She keeps the house, and pulls in huge alimony and child support checks. You'd think that would be enough for the soul-sucking shrew, but it's not, not even close. In one episode, Judith wrecks her car and questions why Alan hasn't kept up her insurance premiums. Alan patiently explains that SHE'S NOT HIS FRIGGIN' WIFE ANYMORE, and she needs to take responsibility for herself. She responds with, "Well, let's just see what my lawyers think about that."
At the risk of repeating myself, he should've just shot her. Or dumped her ass on Gilligan's Island.
3. Joanie Cunningham (Happy Days)
I can't really think of a sit-com where the kid sister wasn't an annoying pain in the ass. Dee on What's Happening, Cindy on The Brady Bunch, and Jennifer on Family Ties spent most of their screen time disrupting the lives of their older siblings. But none were as focused on this goal as Joanie Cunningham, younger sister of Richie and Chuck (the writers always hoped we'd forget about the eldest Cunningham child, but he was there in season one with his ubiquitous basketball in hand).

....

## TASK LIST
**1)** Repeat word for word the part of the sitcom piece starting with "She keeps the" and going on through "Cunningham (Happy Days)".
**2)** In the sitcom piece, what does Judith question Alan about after she wrecks her car?

....

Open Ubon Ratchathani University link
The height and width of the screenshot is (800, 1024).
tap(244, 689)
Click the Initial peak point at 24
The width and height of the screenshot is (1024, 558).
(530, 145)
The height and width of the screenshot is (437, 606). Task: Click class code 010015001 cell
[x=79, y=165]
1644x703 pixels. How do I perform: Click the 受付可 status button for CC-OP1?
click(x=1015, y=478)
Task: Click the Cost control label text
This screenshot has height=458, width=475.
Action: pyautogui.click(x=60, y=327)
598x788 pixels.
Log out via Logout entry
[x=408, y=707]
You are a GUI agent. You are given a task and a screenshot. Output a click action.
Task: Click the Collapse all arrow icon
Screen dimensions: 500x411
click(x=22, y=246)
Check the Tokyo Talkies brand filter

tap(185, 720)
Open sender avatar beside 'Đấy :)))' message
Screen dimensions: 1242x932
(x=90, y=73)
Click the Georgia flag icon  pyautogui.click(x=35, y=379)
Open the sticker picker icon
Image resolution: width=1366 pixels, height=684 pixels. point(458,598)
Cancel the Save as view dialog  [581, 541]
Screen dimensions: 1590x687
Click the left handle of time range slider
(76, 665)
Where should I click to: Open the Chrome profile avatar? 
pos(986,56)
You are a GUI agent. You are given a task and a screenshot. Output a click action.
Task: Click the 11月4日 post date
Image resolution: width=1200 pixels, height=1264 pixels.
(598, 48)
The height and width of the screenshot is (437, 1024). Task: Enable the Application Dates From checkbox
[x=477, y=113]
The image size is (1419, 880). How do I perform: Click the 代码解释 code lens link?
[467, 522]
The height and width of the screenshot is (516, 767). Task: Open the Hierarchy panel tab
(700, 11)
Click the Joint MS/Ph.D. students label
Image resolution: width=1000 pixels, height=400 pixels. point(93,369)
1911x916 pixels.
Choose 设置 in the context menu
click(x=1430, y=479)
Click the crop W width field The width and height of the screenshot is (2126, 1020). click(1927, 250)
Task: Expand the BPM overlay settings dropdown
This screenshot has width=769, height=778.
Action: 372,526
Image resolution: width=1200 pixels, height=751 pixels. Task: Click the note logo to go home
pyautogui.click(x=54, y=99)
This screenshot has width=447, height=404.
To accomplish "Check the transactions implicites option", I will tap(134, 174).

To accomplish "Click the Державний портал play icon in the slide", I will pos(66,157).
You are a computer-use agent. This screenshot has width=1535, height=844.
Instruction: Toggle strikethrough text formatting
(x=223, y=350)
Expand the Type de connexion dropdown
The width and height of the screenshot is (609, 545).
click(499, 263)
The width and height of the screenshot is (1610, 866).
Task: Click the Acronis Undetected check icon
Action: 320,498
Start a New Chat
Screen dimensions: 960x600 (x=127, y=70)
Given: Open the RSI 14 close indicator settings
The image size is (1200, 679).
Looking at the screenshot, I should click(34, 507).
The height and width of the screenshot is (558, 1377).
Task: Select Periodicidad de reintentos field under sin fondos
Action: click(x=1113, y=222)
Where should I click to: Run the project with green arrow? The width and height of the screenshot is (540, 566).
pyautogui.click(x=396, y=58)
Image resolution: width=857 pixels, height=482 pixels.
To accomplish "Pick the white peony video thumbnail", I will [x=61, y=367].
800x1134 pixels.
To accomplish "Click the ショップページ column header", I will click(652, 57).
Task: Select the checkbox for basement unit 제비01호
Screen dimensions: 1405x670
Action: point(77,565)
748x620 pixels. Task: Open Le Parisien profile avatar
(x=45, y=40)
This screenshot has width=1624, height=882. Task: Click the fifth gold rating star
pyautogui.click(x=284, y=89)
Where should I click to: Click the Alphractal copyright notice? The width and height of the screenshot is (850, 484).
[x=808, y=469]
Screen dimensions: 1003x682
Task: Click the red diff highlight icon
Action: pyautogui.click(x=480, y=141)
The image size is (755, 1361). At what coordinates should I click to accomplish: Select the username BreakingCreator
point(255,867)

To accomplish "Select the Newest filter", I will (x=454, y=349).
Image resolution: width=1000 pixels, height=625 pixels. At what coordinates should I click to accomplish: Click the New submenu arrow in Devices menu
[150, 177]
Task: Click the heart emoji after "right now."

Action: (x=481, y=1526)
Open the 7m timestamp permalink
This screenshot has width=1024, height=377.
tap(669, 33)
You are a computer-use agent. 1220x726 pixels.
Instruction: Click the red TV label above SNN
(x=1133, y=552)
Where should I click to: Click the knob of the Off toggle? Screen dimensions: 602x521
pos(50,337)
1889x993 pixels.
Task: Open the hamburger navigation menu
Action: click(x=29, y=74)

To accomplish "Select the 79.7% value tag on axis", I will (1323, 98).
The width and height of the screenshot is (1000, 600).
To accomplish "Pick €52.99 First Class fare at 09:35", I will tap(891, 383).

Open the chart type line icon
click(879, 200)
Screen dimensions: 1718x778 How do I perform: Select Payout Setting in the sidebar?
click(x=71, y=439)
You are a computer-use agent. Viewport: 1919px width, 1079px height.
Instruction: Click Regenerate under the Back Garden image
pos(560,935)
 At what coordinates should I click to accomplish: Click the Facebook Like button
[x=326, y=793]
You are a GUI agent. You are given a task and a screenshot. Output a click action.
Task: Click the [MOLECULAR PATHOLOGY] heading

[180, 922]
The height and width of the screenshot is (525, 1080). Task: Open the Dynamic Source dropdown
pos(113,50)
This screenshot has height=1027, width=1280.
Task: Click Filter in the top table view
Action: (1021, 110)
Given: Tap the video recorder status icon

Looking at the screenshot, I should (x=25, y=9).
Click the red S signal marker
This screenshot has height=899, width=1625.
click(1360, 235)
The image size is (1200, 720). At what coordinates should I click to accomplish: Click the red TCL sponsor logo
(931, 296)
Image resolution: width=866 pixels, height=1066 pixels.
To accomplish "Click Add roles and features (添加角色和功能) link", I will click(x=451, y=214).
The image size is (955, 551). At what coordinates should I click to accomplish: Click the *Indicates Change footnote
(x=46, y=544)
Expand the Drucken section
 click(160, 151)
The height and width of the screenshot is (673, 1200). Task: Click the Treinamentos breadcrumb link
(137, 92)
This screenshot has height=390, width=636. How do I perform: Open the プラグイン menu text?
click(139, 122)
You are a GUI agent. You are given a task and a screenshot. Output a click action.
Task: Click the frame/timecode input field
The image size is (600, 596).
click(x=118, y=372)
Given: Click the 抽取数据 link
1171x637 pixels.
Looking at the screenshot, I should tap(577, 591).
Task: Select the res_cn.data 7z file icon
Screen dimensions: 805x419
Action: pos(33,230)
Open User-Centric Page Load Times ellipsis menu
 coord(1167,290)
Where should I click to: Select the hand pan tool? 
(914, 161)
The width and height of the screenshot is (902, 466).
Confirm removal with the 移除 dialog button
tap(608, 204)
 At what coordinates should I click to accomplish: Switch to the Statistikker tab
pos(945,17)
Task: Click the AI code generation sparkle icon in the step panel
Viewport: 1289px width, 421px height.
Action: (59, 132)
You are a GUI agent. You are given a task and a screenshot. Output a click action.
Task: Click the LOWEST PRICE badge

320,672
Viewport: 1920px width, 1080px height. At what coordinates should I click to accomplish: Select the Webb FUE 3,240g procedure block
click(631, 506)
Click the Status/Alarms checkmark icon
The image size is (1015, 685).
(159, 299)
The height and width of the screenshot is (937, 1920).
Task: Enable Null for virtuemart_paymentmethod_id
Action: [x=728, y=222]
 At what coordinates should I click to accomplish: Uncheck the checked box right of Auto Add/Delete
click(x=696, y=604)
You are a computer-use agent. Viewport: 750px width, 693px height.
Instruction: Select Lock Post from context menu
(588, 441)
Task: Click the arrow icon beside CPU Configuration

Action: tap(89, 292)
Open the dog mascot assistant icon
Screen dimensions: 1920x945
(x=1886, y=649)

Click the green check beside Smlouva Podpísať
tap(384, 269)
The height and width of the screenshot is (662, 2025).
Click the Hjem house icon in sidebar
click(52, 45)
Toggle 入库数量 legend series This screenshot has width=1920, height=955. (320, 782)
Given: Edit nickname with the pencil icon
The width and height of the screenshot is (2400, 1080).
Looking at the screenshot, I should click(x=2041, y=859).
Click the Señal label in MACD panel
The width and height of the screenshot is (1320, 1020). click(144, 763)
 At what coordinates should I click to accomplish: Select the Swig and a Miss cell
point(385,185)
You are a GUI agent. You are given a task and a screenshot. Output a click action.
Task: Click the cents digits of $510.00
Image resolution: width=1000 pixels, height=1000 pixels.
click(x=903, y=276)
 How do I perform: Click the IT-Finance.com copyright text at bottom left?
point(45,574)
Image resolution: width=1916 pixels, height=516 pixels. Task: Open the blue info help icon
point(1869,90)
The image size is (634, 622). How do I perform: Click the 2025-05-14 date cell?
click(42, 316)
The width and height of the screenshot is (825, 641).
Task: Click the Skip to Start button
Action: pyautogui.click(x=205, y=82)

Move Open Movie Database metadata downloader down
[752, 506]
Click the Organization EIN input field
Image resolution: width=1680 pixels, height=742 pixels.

....

## SOLVED PROBLEMS
**1)**
She keeps the house, and pulls in huge alimony and child support checks. You'd think that would be enough for the soul-sucking shrew, but it's not, not even close. In one episode, Judith wrecks her car and questions why Alan hasn't kept up her insurance premiums. Alan patiently explains that SHE'S NOT HIS FRIGGIN' WIFE ANYMORE, and she needs to take responsibility for herself. She responds with, "Well, let's just see what my lawyers think about that."
At the risk of repeating myself, he should've just shot her. Or dumped her ass on Gilligan's Island.
3. Joanie Cunningham (Happy Days)

**2)** Why he hasn't kept up her insurance premiums.